*** Text extract
Tailscale-first admin access

Recommended mode:

  • public firewall exposes only 80/443
  • admin access uses Tailscale
  • Kubernetes API uses the Tailscale hostname when TAILSCALE_CONTROL_PLANE_HOSTNAME is set

TF_ADMIN_CIDR_BLOCKS remains only as a fallback if you intentionally want public admin/API exposure.

DNS and TLS

If DNS provider credentials are present, bootstrap updates:

  • ${PUBLIC_DOMAIN}
  • git.${PUBLIC_DOMAIN}
  • registry.${PUBLIC_DOMAIN}
  • grafana.${PUBLIC_DOMAIN}

Supported scripted providers:

  • Cloudflare
  • Porkbun

TLS is handled in-cluster by cert-manager using Let's Encrypt issuers and the rendered ingress hosts. Grafana is the default observability UI wired into the public hostname model. Keep Grafana authenticated. The platform base assumes the default k3s Traefik ingress controller is present; it does not install ingress-nginx. For clean-cluster applies, the base kustomization now includes cert-manager before the ClusterIssuer resources so the issuer CRs can be created in the same bootstrap flow.

Observe the cluster

KUBECONFIG=.state/hetzner/kubeconfig.yaml kubectl get pods -A
bash scripts/k8s/logs.sh

For the web log UI and observability stack, see docs/k8s-observability.md.

Self-hosted CI/CD handoff

Default bootstrap now automates the Forgejo handoff:

  1. create the Forgejo repo in the admin namespace or in a pre-existing organization named by FORGEJO_REPO_OWNER
  2. configure the repository Actions secrets:
    • KUBECONFIG_B64
    • REGISTRY_USERNAME
    • REGISTRY_PASSWORD
  3. configure the repository Actions variables:
    • REGISTRY_HOST=${REGISTRY_DOMAIN}
    • PROJECT_NAME
    • PROJECT_NAMESPACE
    • PROJECT_DEPLOYMENTS
  4. push the current repo to main

The workflow then:

  • starts a Kubernetes Job in the target namespace
  • checks out the repo inside that Job using the Forgejo job token via Authorization: Bearer ... HTTP auth
  • uses Kaniko plus the Kubernetes registry auth secret to build and push ${REGISTRY_DOMAIN}/${PROJECT_NAME}:${GIT_SHA}
  • updates the app deployments in PROJECT_NAMESPACE
  • waits for rollout

Legacy local-image bootstrap remains available with:

BOOTSTRAP_DELIVERY_MODE=local-image-import bash scripts/hetzner/bootstrap.sh

Destroy everything

Default destroy only removes Terraform-managed Hetzner infrastructure:

source scripts/hetzner/bootstrap-secrets.env
bash scripts/hetzner/destroy.sh

Opt-in flags make destructive cleanup of bootstrap-managed leftovers explicit:

source scripts/hetzner/bootstrap-secrets.env
DESTROY_DNS=true \
DESTROY_LOCAL_STATE=true \
DESTROY_FORGEJO_REPO=true \
bash scripts/hetzner/destroy.sh

destroy.sh reads HCLOUD_TOKEN, optional TAILSCALE_AUTH_KEY, optional DNS provider credentials, and optional Forgejo admin credentials via the same *_PASS mapping mechanism as bootstrap. It uses the same Terraform inputs as bootstrap for the infrastructure resources, then can optionally:

  • delete the scripted DNS records for ${BASE_DOMAIN}, git.${BASE_DOMAIN}, registry.${BASE_DOMAIN}, and grafana.${BASE_DOMAIN}
  • remove local bootstrap artifacts under .state/hetzner/, deploy/k8s/overlays/hetzner-single-node/generated/, and the local Terraform working/state files in infra/terraform/hetzner/
  • delete the bootstrap-managed Forgejo repository via the Forgejo API

Supported scripted DNS cleanup providers:

  • Cloudflare
  • Porkbun

Cleanup defaults are intentionally conservative:

  • DESTROY_DNS=false keeps provider records unless you explicitly opt in
  • DESTROY_LOCAL_STATE=false keeps the last kubeconfigs and generated manifests for inspection
  • DESTROY_FORGEJO_REPO=false keeps the remote Git repository unless you explicitly opt in

If any optional cleanup step is enabled but cannot run because credentials are missing, destroy.sh prints a skip message describing what was not removed. If DNS cleanup or Forgejo repo deletion fails after Terraform teardown, rerun the same cleanup flags or remove the remaining resources manually.
******
*** Data excerpt
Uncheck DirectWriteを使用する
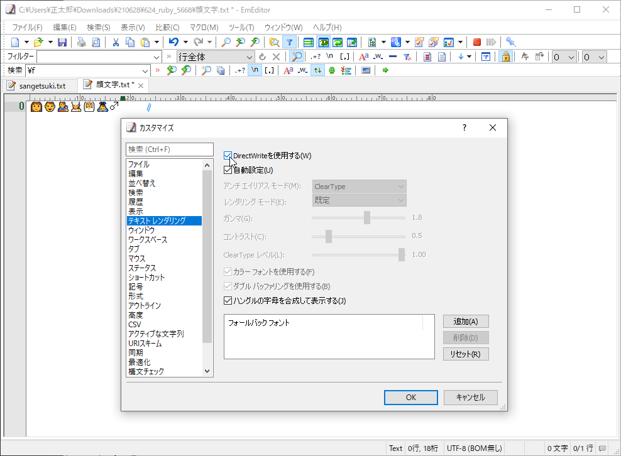The image size is (621, 456). pyautogui.click(x=228, y=155)
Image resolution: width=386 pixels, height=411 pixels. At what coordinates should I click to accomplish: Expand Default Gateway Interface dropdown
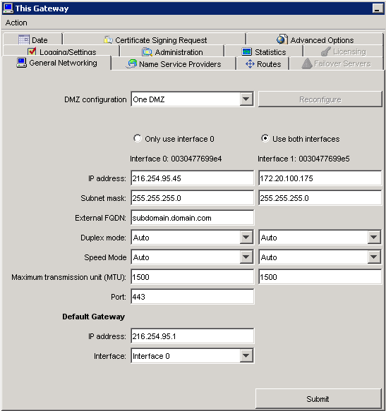(x=246, y=356)
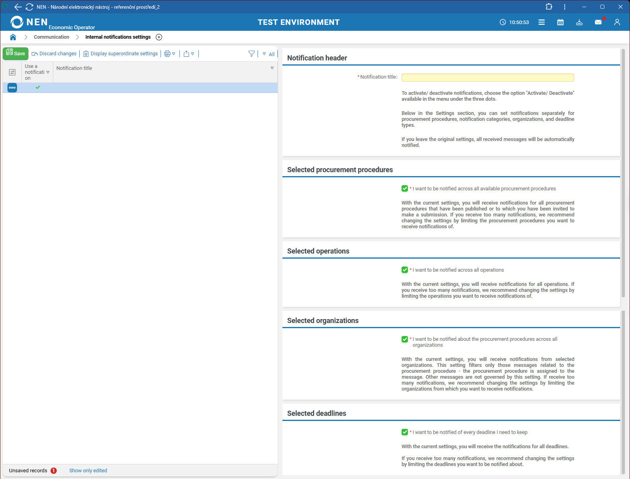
******
▸ **Parts of the exercise**:
a) According to the setup notes above, which ingress controller does the platform base assume is already present?
b) Copy the setup notes above word for word, from "If DNS provider" up to and including "same bootstrap flow.".

▸ **Task responses**:
a) The default k3s Traefik ingress controller.

b)
If DNS provider credentials are present, bootstrap updates:

  • ${PUBLIC_DOMAIN}
  • git.${PUBLIC_DOMAIN}
  • registry.${PUBLIC_DOMAIN}
  • grafana.${PUBLIC_DOMAIN}

Supported scripted providers:

  • Cloudflare
  • Porkbun

TLS is handled in-cluster by cert-manager using Let's Encrypt issuers and the rendered ingress hosts. Grafana is the default observability UI wired into the public hostname model. Keep Grafana authenticated. The platform base assumes the default k3s Traefik ingress controller is present; it does not install ingress-nginx. For clean-cluster applies, the base kustomization now includes cert-manager before the ClusterIssuer resources so the issuer CRs can be created in the same bootstrap flow.